An ideal bulb is an ideal resistor. No parasitic capacitance or inductance, just resistance and no change with temperature.
So with all ideal parts, and assuming nothing near the wires to absorb near field radiation, the resistance of the bulb is all that absorbs energy. So it will eventually settle, still an asymptotic delay. I think you could model this as two paralleled transmission lines shorted at the far end, so simplify it to one shorted transmission line of half the characteristic impedance with the battery and bulb at one end.
So the wave has to travel to the other end and back again, say 5 times.
However, if we arbitrarily make the bulb resistance equal to the characteristic impedance of the paralleled transmission line, then it should immediately (1m/c) reach 1/2 power. And reach full current/power in the time it takes for the step change to propagate to and back from the shorted end.

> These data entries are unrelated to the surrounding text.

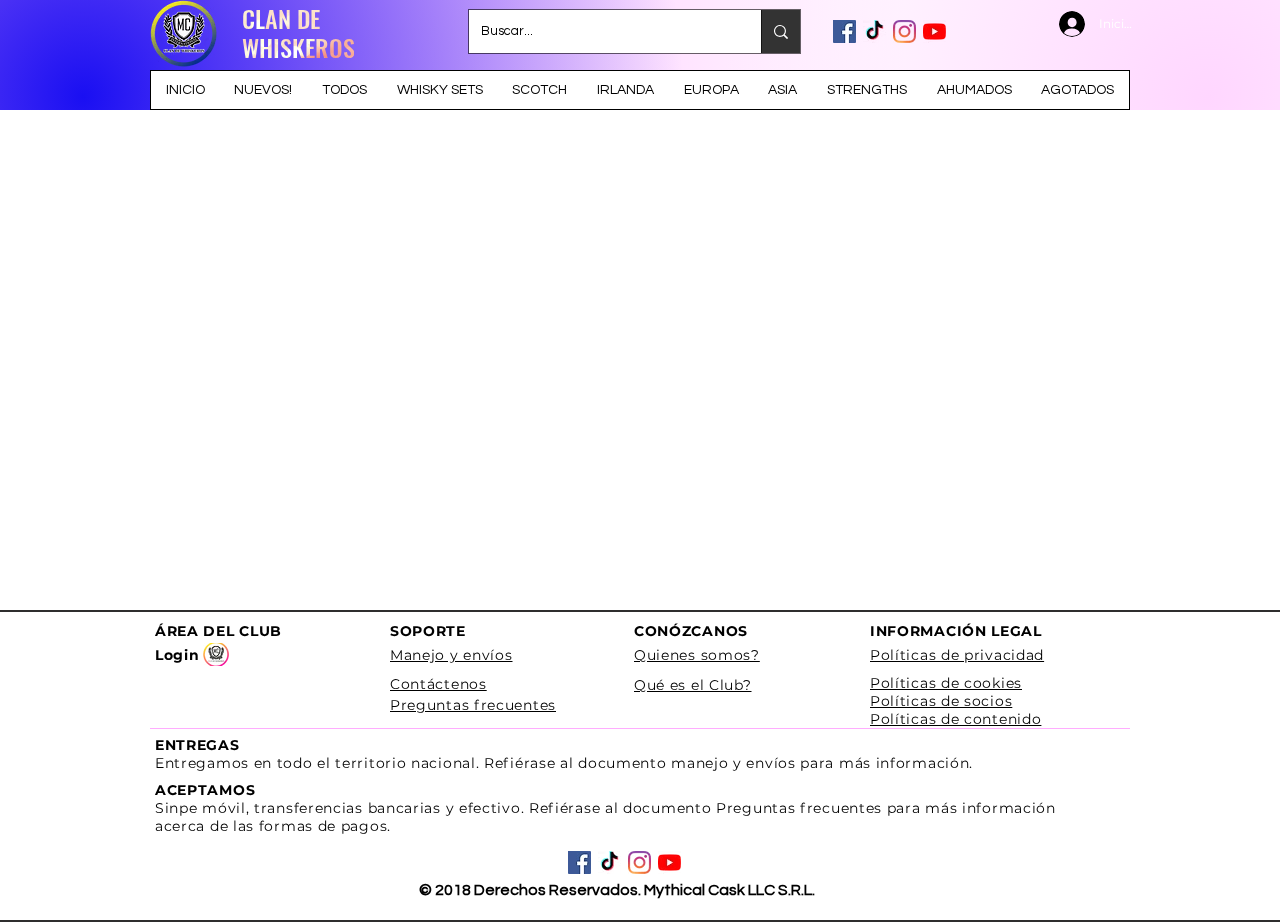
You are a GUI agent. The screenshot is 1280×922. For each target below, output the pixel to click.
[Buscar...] (780, 31)
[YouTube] (934, 31)
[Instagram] (904, 31)
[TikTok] (874, 31)
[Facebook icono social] (844, 31)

Since it is all perfect parts, a shorted transmission line reflects back in opposite polarity, therefore the reflected step change is in exact peak value but opposite polarity. So as it propagates back to the bulb, it exactly cancels the voltage present.
When it reaches the bulb/battery end, it is zero. So full brightness after length of wire/c. So if the wires are 1 light second long, it takes 1 second to reach the end, 1 second for the reflection to return. So the bulb will reach 1/2 brightness in the time set by the spacing of the wires, and 2 seconds later it steps to full brightness.